(EXERCISE OBJECTIVE): Format each line of the items below as an entry in a numbered list, omitting blank lines.

[Interface element items]
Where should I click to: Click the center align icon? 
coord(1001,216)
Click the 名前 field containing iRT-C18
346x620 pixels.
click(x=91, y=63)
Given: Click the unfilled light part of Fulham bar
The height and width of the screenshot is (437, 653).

(ANSWER TO THIS EXERCISE):
1. Where should I click to: Click the center align icon? 
2. coord(1001,216)
3. Click the 名前 field containing iRT-C18
4. 346x620 pixels.
5. click(x=91, y=63)
6. Given: Click the unfilled light part of Fulham bar
7. The height and width of the screenshot is (437, 653).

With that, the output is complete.